Towards the end of the hour, half of the contestant families have bet wrong and been eliminated, so all of the babies are given the job of clearing stuffed animals off of a large mat with a rebus printed on it; the first parent to solve the rebus gets to go to the final and go after the Bet on Your Baby college fund $50,000 prize. In this episode, the rebus was:

  • A pea pod, peas showing
  • A metal hex nut
  • A stick of butter

One dad got the term “peanut butter” wrong.

Again, there will be no violence taking place here!

And Now For the Big Prize!

In the final segment of Bet on Your Baby, the baby somehow disappears, so that parents can smash ceramic pigs containing money; they try to smash the pig with the most amount of money possible. There are eight pigs to choose from, and the parents can smash four pigs, and every time they go to smash Melissa Peterman makes a big thing of getting them to pick which pig they want to smash.
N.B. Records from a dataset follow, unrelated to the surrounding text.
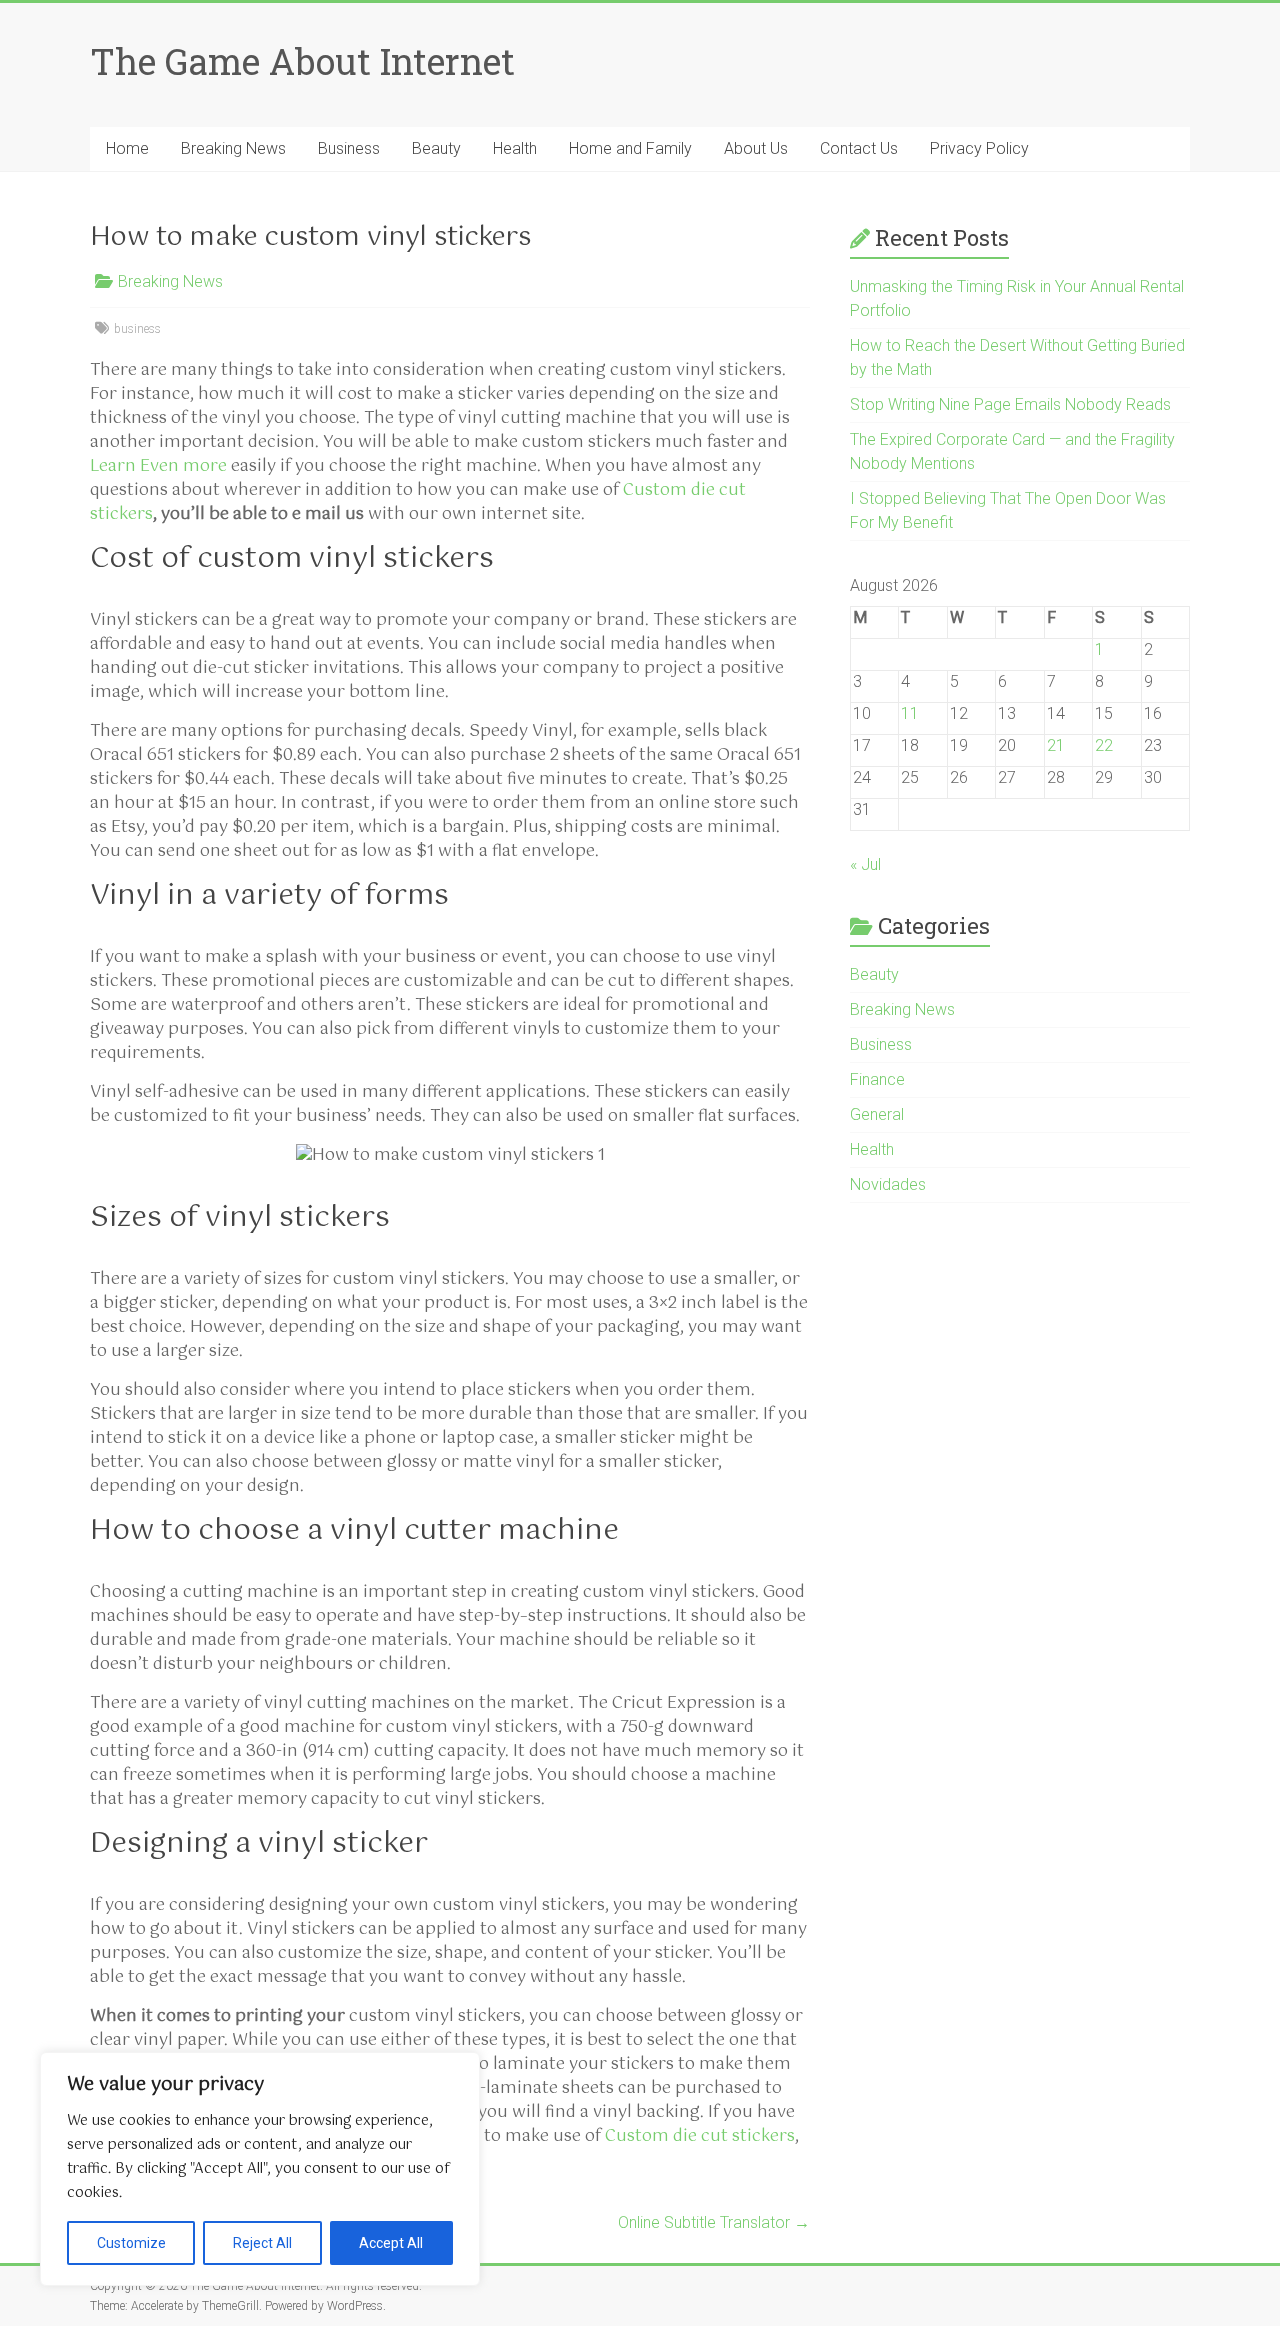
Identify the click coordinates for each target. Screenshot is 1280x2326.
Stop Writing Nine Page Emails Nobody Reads (1010, 404)
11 (910, 713)
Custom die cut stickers (700, 2136)
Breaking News (233, 148)
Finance (877, 1079)
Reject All (262, 2243)
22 (1104, 745)
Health (515, 148)
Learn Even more (158, 466)
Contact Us (859, 148)
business (137, 329)
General (877, 1114)
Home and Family (630, 148)
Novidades (888, 1184)
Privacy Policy (979, 148)
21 (1056, 745)
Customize (131, 2243)
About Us (756, 148)
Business (349, 148)
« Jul (865, 864)
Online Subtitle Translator (714, 2222)
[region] (260, 2169)
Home (127, 148)
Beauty (436, 148)
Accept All (391, 2243)
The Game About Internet (302, 61)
There are Who Wants to Be A Millionaire-style sound effects, there’s serious music, and spotlights focus on the pig the parents choose. Then the audience begins chanting “smash that pig!” It’s like they suddenly invented an entire other show!
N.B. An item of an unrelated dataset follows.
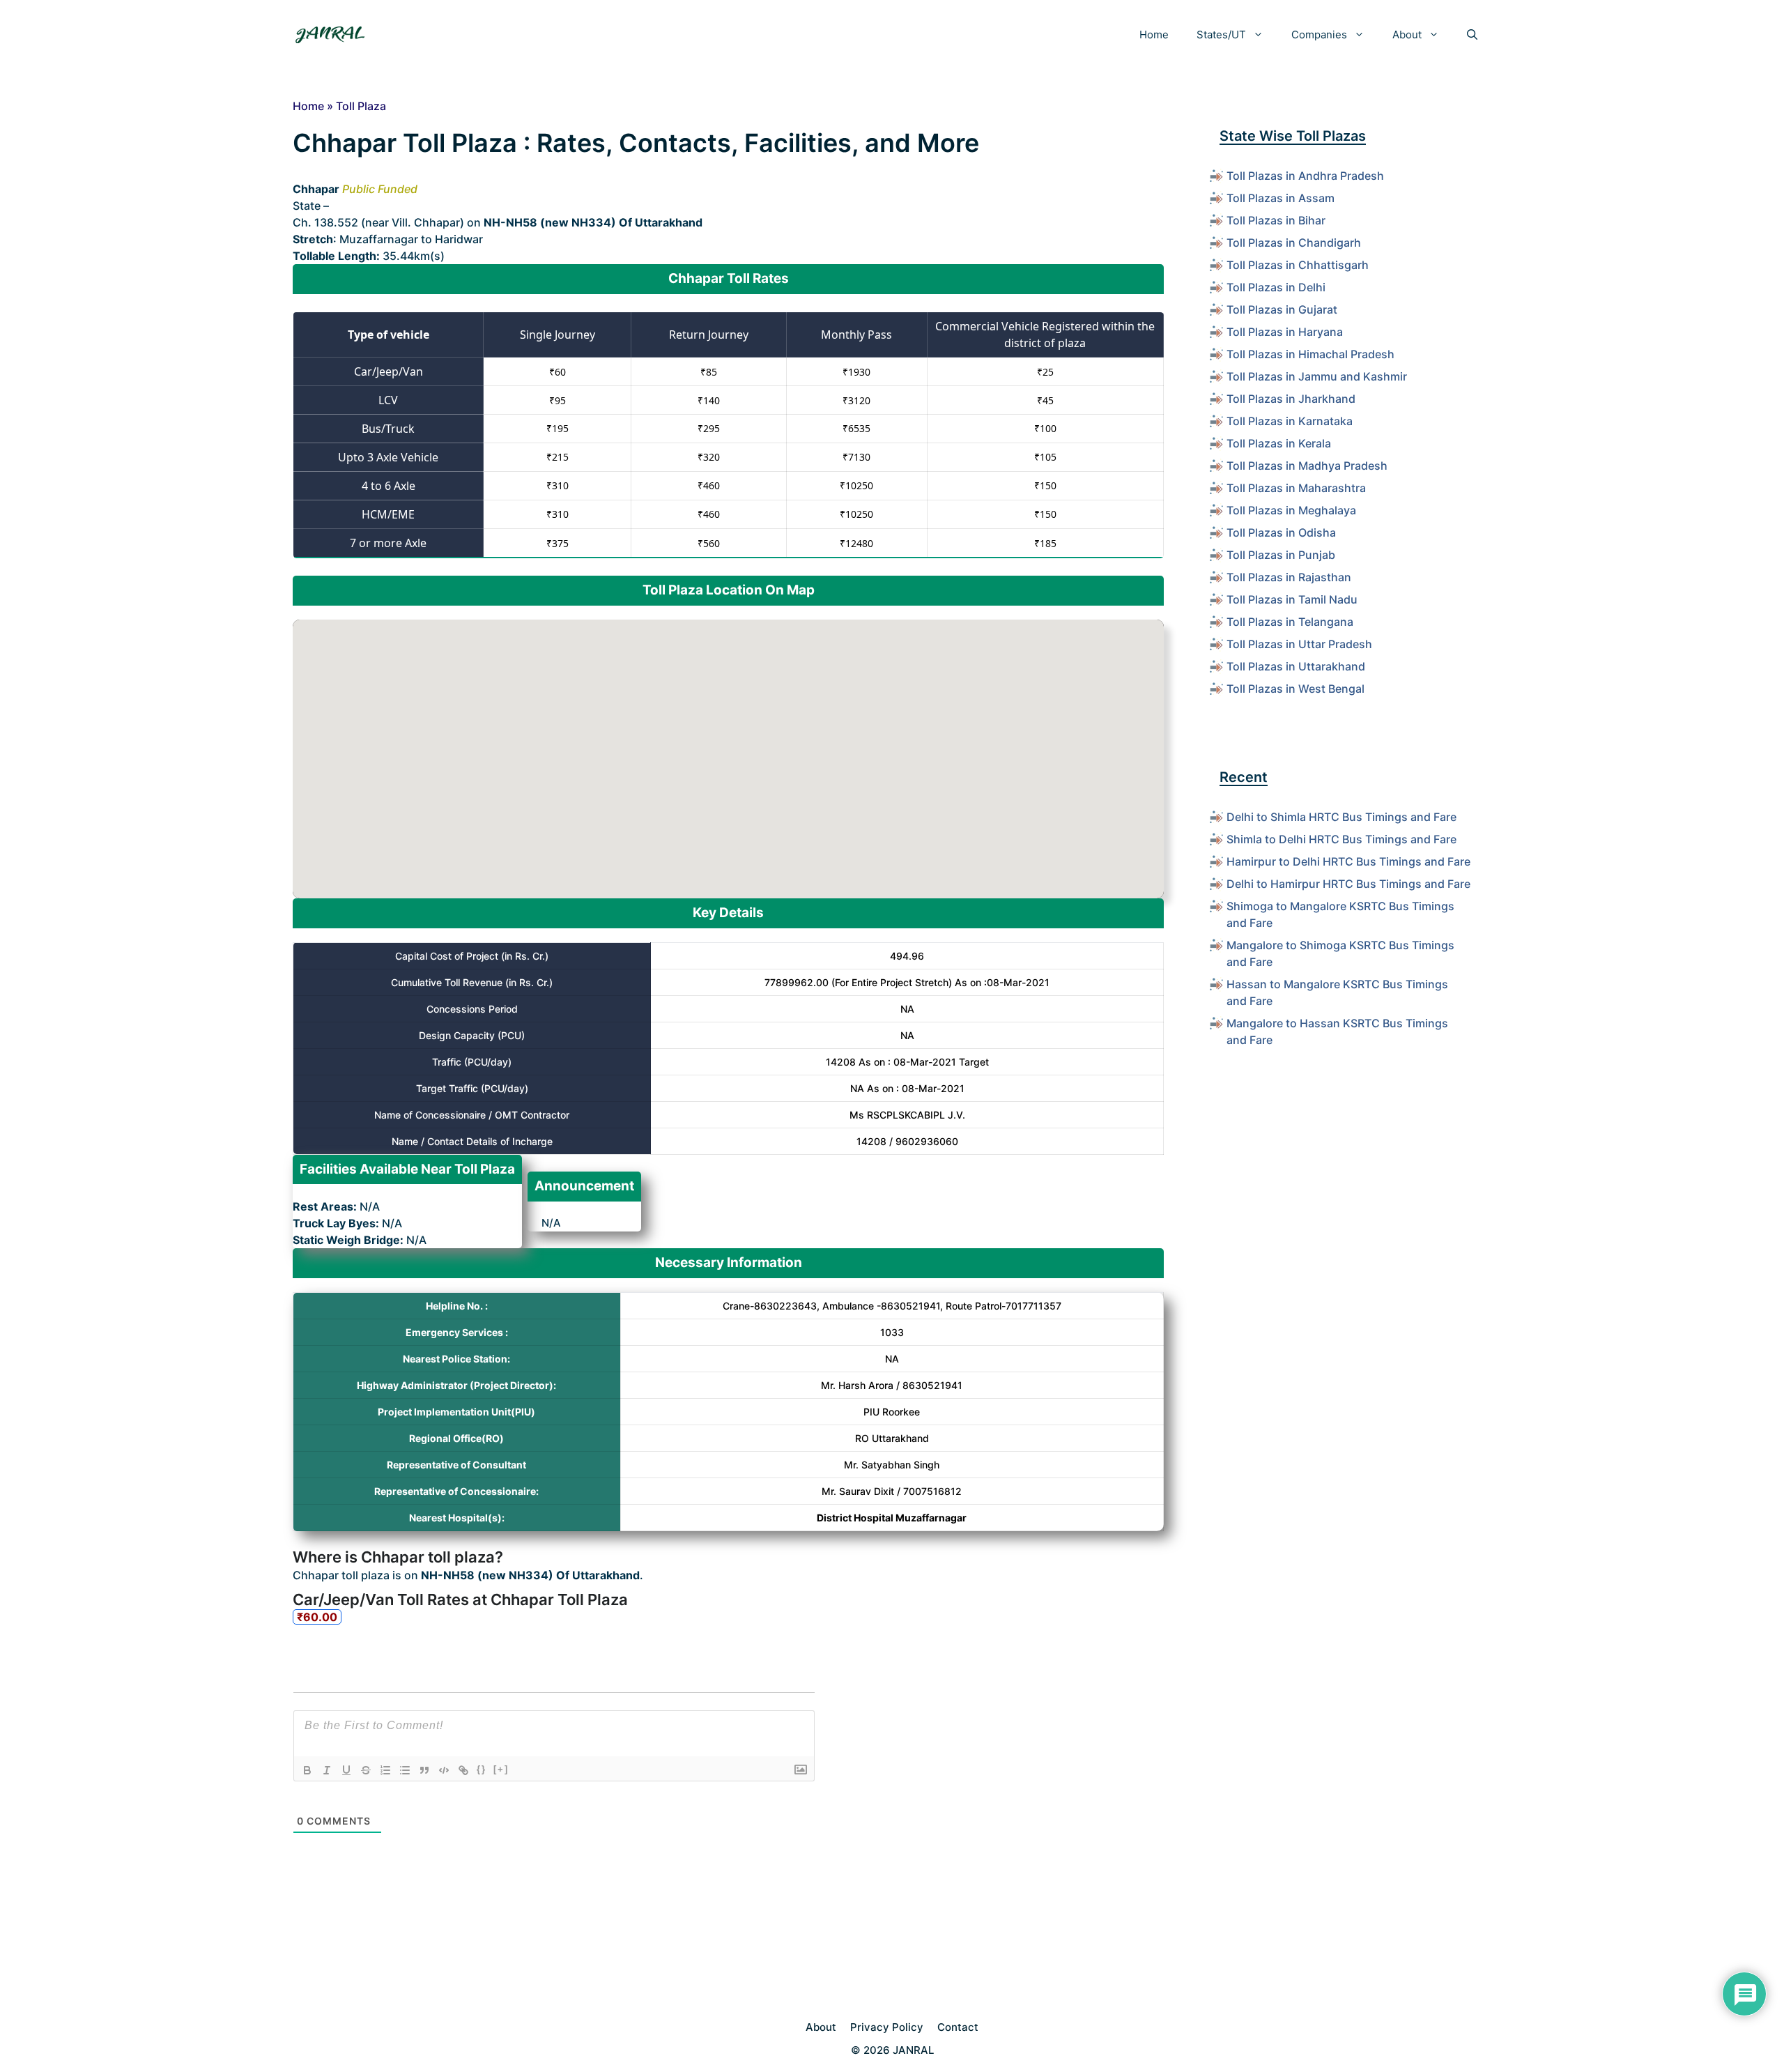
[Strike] (366, 1770)
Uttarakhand (365, 206)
![mortal kombat babality](http://i1.ytimg.com/vi/PqtnYbd-ejo/hqdefault.jpg)This is more the ending I expected
Anyway, the parents this time around won the whole shebang, which was great for them, because somebody’s got to win the whole season’s worth of money in the 3 episodes this show has before it’s cancelled.

Really, This is What’s Wrong With Bet on Your Baby

The nice thing, from a parenting point of view, is that nothing odd or traumatic happens to the baby. There are two bad things:

  1. We never really meet the baby, which means one less character
  2. The whole format creates strife between parents — if the family doesn’t win a challenge, somebody bet wrong and somebody parented badly — yet includes no way for the parents to productively deal with any stress.
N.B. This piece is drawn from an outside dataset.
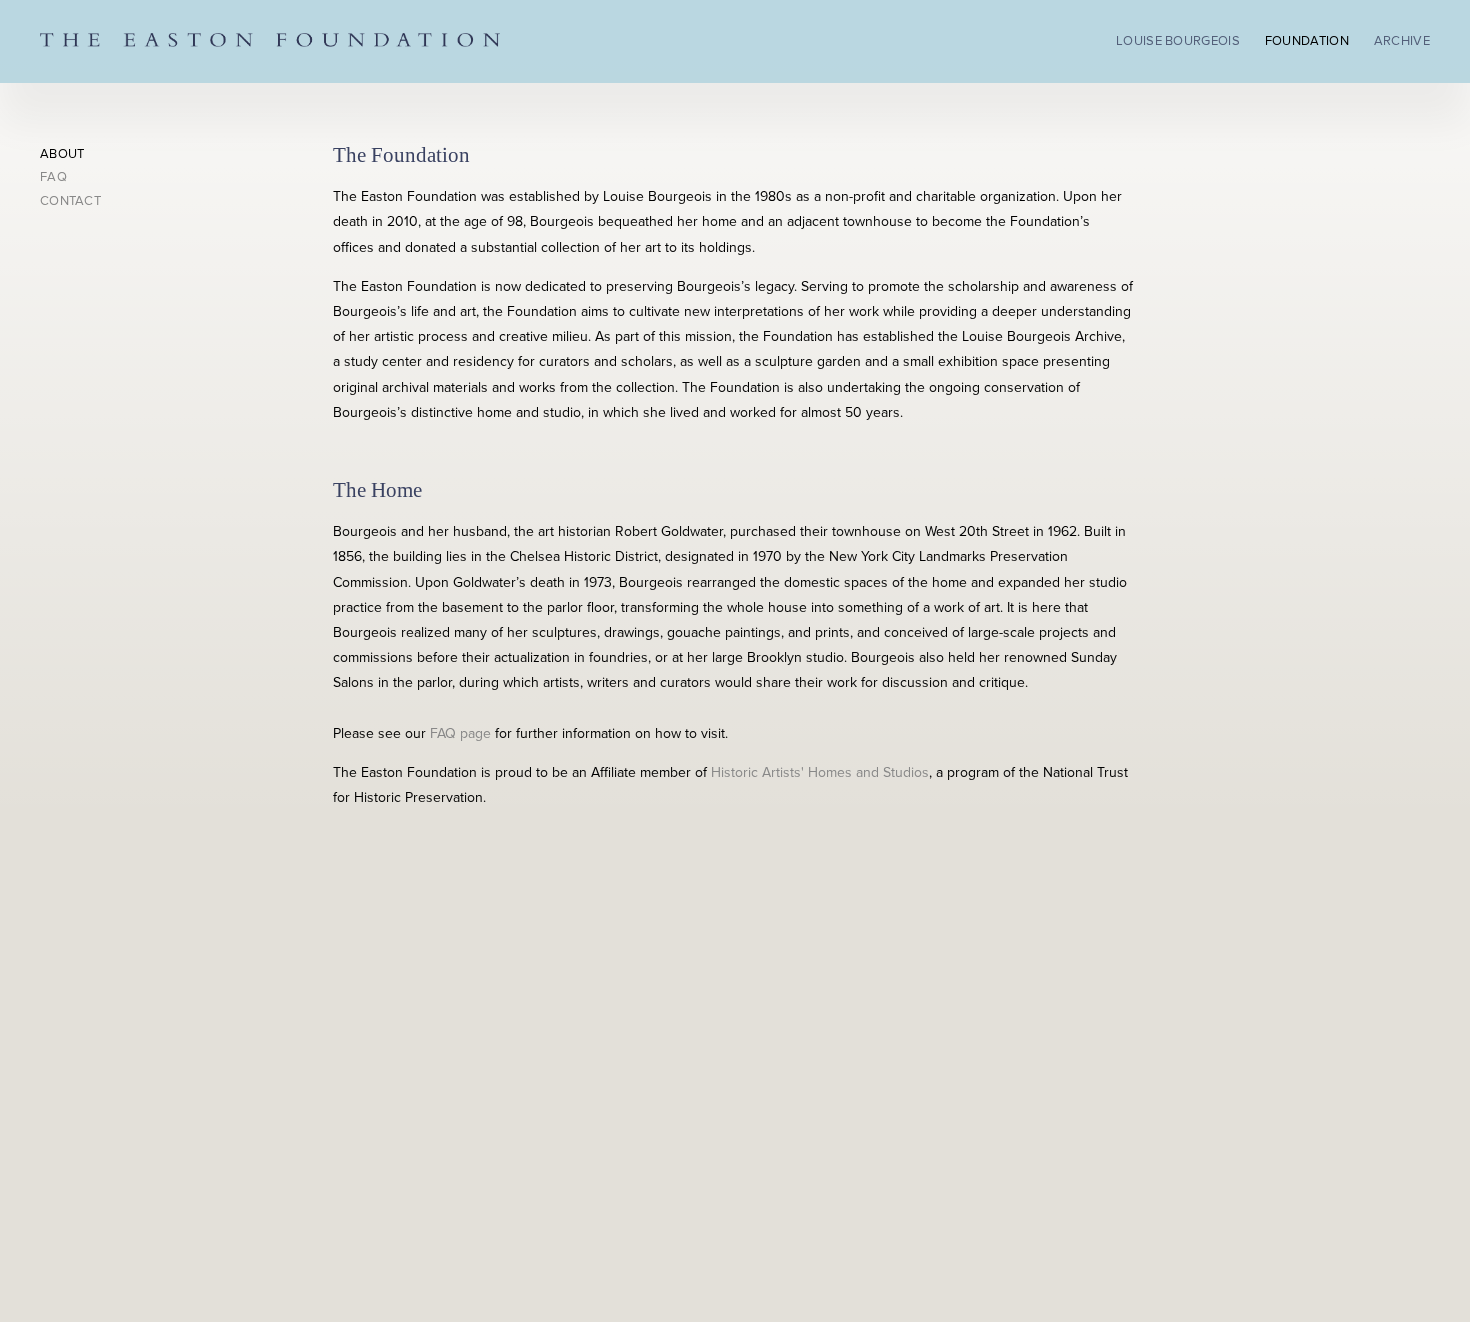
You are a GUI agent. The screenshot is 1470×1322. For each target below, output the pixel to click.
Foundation (1307, 41)
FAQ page (460, 733)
The whole joke behind this show is, I think, supposed to actually be a little Kaizen-y: in Kaizen, the mantra is that the good boss knows the gemba, the place where everything happens, and participates there. In this show, they split up the boss — the parent making the bet — and the gemba worker — the parent managing the baby — and wait for hilariousness to ensue. And what we see is exactly what you’d expect; the baby achieves low productivity and is unable to make all of the barnyard animal noises in the alloted 90 seconds.

We’re living on the edge, here, folks!

What Bet on Your Baby really shows, however, is that whoever made the show never went to the gemba of the show itself. It’s obvious that someone came up with the concept “hey, suppose parents have to guess what their baby does? That’d be hilarious!” and everyone agreed, since, in the abstract, there’s a lot of potential for humor there, as proven by Kids Say the Darndest Things. (OK, I didn’t find that show funny. But, clearly America disagreed. Let’s move on.) And then they tossed that idea over a wall and figured it would get made.

Whoever threw in that idea had to do a gemba walk — they had to go to the place where the show actually was getting made, where the magic was supposed to happen — and see all of the things happening. After watching for a while, they could’ve asked: is this funny? Is it engaging? Is there excitement? And they would’ve seen that the answer was no, and then they would’ve fixed it. Preferably by recasting the whole thing!

At any rate, I joke but I don’t really predict cancellation. This thing, this Bet on Your Baby, would do better at 11am, so I bet it moves. It’d be plenty exciting there, and, hey, babies! Nothing a stay-at-home parent likes like a baby. If I were one, I’d watch this sucker while feeding my baby mid-morning second breakfast for sure!